Exercise requirements —
Your answer must be exactly the lines from the one containing "Task: Open the 插入(I) menu" through the end of the material, both ends included, without pictures.

Data to process —
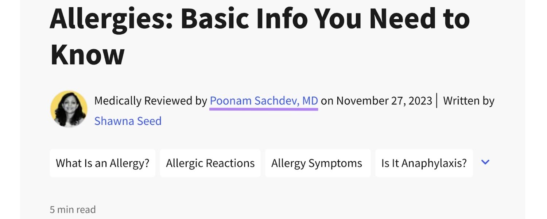547x219 pixels.
Task: Click the Written by label
Action: pyautogui.click(x=469, y=101)
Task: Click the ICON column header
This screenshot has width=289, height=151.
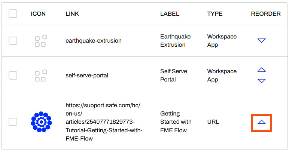Action: 38,14
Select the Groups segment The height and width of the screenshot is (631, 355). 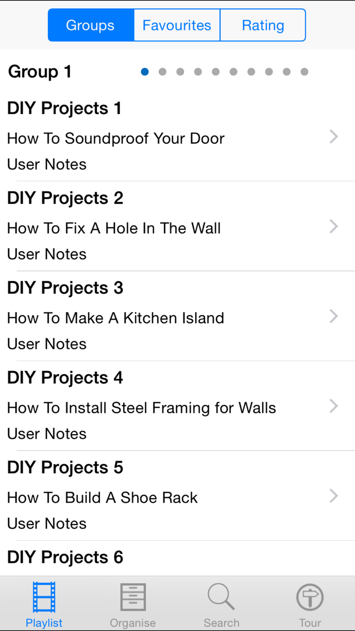(90, 24)
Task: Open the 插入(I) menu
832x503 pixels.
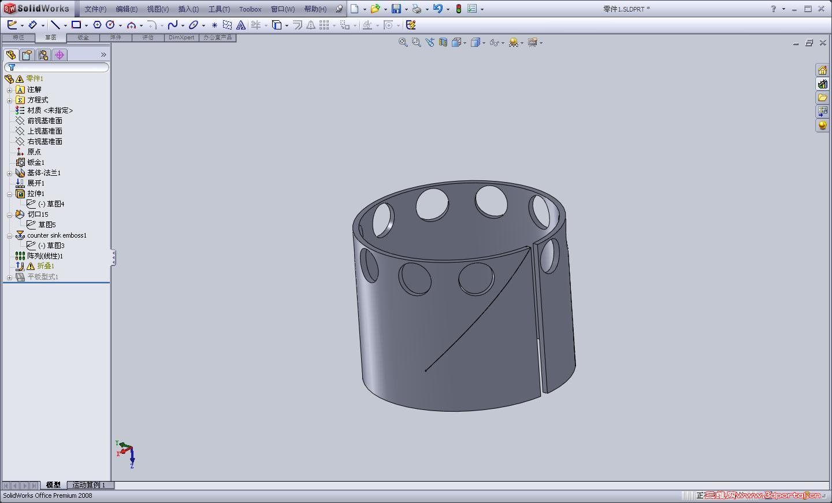Action: point(188,9)
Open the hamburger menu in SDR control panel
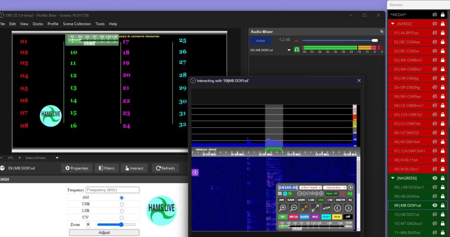Viewport: 450px width, 237px height. pos(280,194)
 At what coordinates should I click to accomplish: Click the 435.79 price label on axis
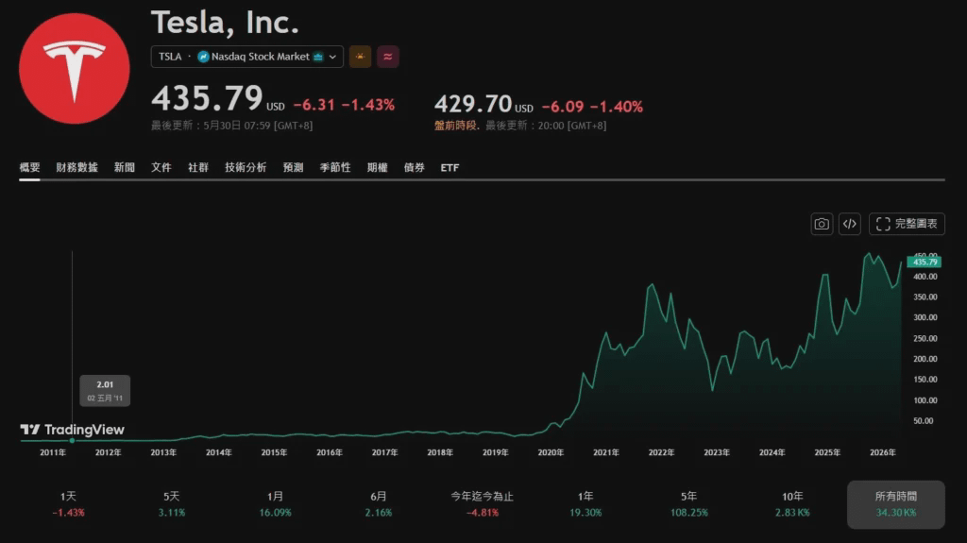[x=924, y=263]
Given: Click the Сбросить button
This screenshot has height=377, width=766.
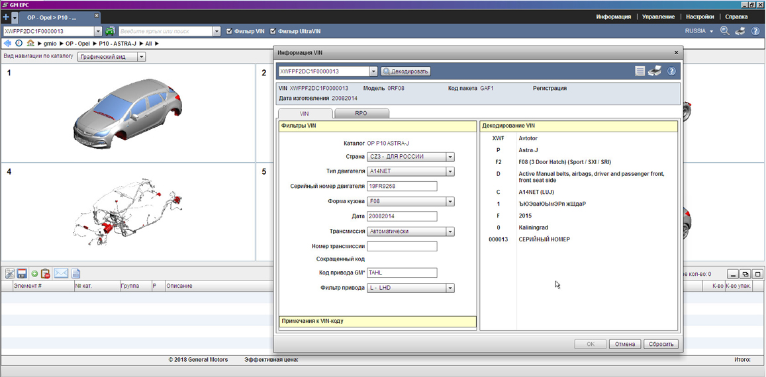Looking at the screenshot, I should (661, 344).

Your response —
Task: Open the 插入(I) menu
832x503 pixels.
Action: point(188,9)
Open the hamburger menu in SDR control panel
Viewport: 450px width, 237px height. pos(280,194)
 At what coordinates should I click to accomplish: Click the 435.79 price label on axis
[x=924, y=263]
Given: Click the Сбросить button
This screenshot has height=377, width=766.
Looking at the screenshot, I should (661, 344).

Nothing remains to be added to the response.